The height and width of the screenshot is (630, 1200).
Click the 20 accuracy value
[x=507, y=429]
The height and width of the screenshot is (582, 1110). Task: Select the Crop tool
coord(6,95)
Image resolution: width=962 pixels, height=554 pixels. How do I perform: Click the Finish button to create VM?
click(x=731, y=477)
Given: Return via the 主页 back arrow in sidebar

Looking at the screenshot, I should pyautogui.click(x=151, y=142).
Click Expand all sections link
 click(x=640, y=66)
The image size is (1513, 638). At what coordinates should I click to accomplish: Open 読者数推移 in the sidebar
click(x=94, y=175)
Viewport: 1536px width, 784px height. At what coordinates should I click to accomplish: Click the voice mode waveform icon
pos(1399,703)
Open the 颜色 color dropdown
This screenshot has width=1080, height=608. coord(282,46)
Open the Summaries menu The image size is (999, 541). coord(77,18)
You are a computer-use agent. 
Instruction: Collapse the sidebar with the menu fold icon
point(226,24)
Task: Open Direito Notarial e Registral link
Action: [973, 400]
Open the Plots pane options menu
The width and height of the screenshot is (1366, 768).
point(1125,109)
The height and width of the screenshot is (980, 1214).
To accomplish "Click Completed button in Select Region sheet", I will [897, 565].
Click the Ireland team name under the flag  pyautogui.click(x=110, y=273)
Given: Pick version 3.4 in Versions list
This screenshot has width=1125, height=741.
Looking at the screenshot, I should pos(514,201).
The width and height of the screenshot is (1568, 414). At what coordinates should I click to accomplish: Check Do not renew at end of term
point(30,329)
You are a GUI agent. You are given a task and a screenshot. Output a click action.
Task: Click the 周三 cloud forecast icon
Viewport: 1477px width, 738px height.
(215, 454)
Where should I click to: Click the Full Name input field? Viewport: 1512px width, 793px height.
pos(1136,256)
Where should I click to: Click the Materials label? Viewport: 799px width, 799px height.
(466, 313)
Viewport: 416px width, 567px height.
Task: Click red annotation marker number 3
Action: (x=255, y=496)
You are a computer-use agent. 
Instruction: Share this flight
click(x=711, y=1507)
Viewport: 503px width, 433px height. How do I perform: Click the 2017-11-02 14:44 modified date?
+===+
Your answer should be the full set of records above, restated exactly.

The height and width of the screenshot is (630, 1200).
Click the 20 accuracy value
[x=507, y=429]
The height and width of the screenshot is (582, 1110). Task: Select the Crop tool
coord(6,95)
Image resolution: width=962 pixels, height=554 pixels. How do I perform: Click the Finish button to create VM?
click(x=731, y=477)
Given: Return via the 主页 back arrow in sidebar

Looking at the screenshot, I should pyautogui.click(x=151, y=142).
Click Expand all sections link
 click(x=640, y=66)
The image size is (1513, 638). At what coordinates should I click to accomplish: Open 読者数推移 in the sidebar
click(x=94, y=175)
Viewport: 1536px width, 784px height. At what coordinates should I click to accomplish: Click the voice mode waveform icon
pos(1399,703)
Open the 颜色 color dropdown
This screenshot has width=1080, height=608. coord(282,46)
Open the Summaries menu The image size is (999, 541). coord(77,18)
You are a computer-use agent. 
Instruction: Collapse the sidebar with the menu fold icon
point(226,24)
Task: Open Direito Notarial e Registral link
Action: [973, 400]
Open the Plots pane options menu
The width and height of the screenshot is (1366, 768).
point(1125,109)
The height and width of the screenshot is (980, 1214).
To accomplish "Click Completed button in Select Region sheet", I will [897, 565].
Click the Ireland team name under the flag  pyautogui.click(x=110, y=273)
Given: Pick version 3.4 in Versions list
This screenshot has width=1125, height=741.
Looking at the screenshot, I should pos(514,201).
The width and height of the screenshot is (1568, 414). At what coordinates should I click to accomplish: Check Do not renew at end of term
point(30,329)
You are a GUI agent. You are given a task and a screenshot. Output a click action.
Task: Click the 周三 cloud forecast icon
Viewport: 1477px width, 738px height.
(215, 454)
Where should I click to: Click the Full Name input field? Viewport: 1512px width, 793px height.
pos(1136,256)
Where should I click to: Click the Materials label? Viewport: 799px width, 799px height.
(466, 313)
Viewport: 416px width, 567px height.
Task: Click red annotation marker number 3
Action: (x=255, y=496)
You are a computer-use agent. 
Instruction: Share this flight
click(x=711, y=1507)
Viewport: 503px width, 433px height. How do I perform: Click the 2017-11-02 14:44 modified date?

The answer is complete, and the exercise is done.